The input
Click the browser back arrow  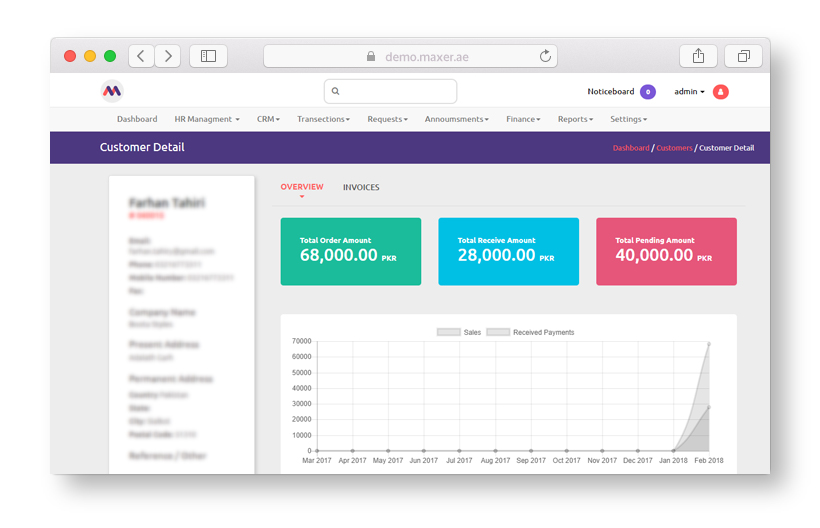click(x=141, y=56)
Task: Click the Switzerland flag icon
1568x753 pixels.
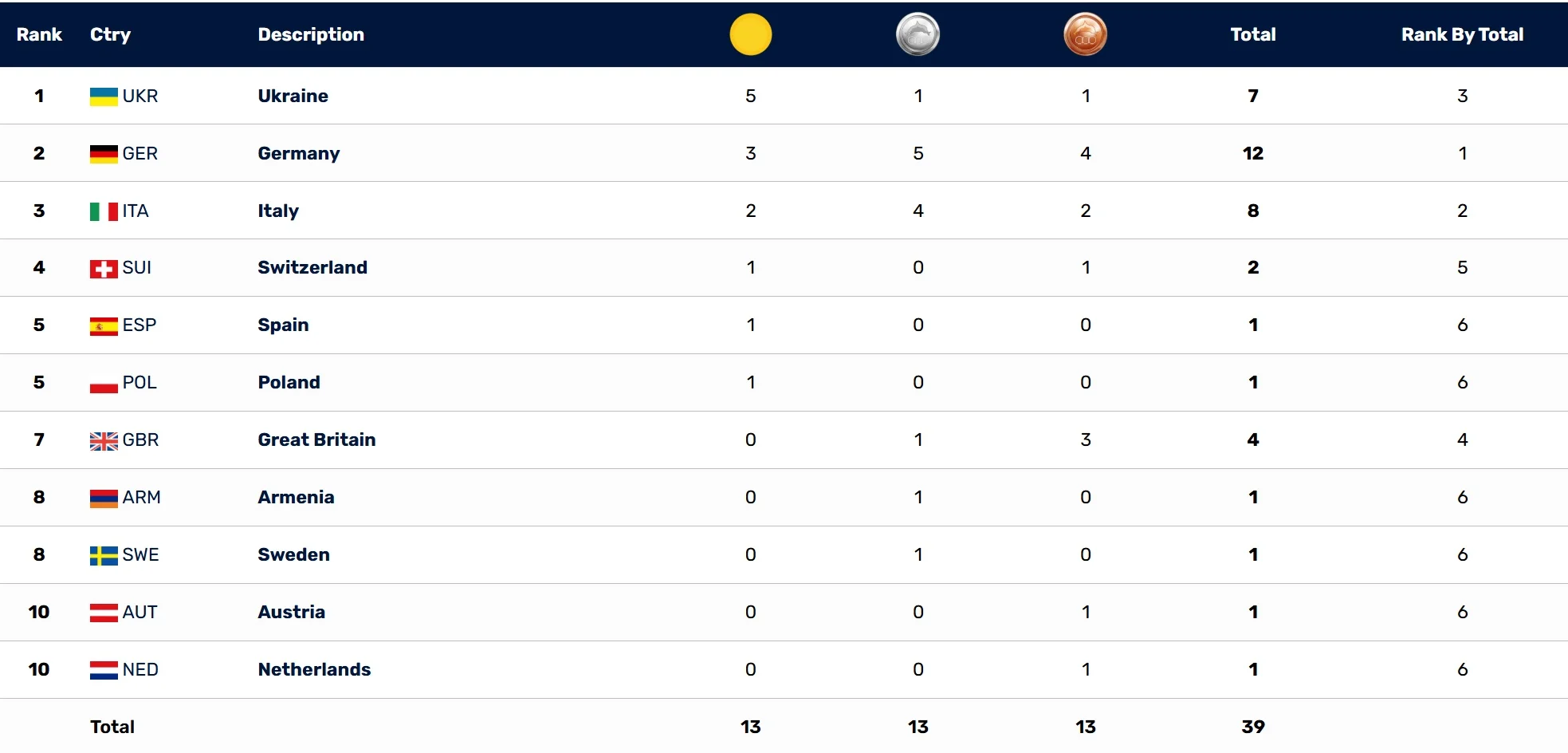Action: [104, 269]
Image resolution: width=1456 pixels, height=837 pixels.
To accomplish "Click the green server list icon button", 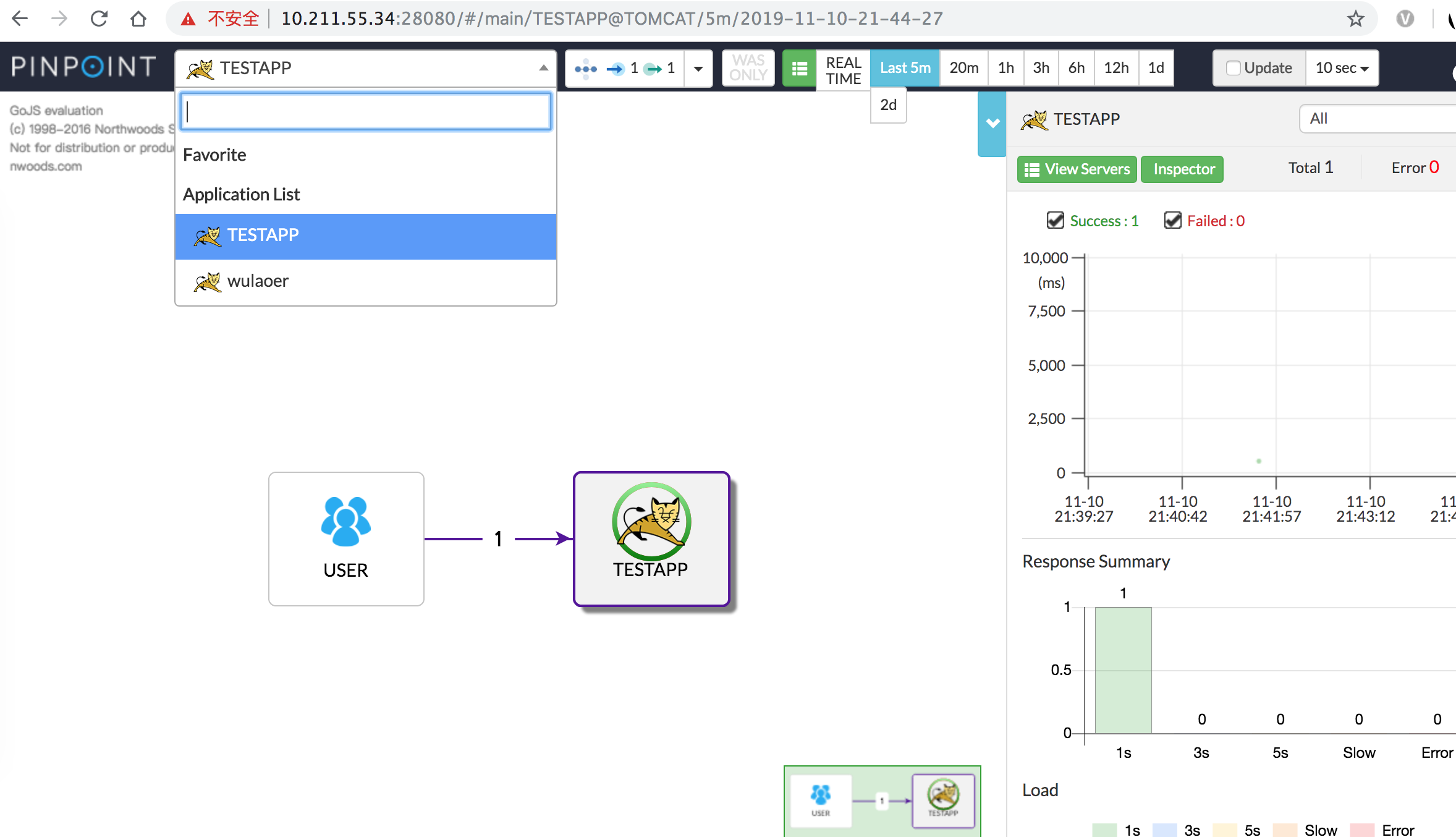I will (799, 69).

Task instructions
Which rows above contain the word "pixels"? Select each one and copy it in full.

Response to this exercise
1568x753 pixels.
Image resolution: width=1456 pixels, height=837 pixels.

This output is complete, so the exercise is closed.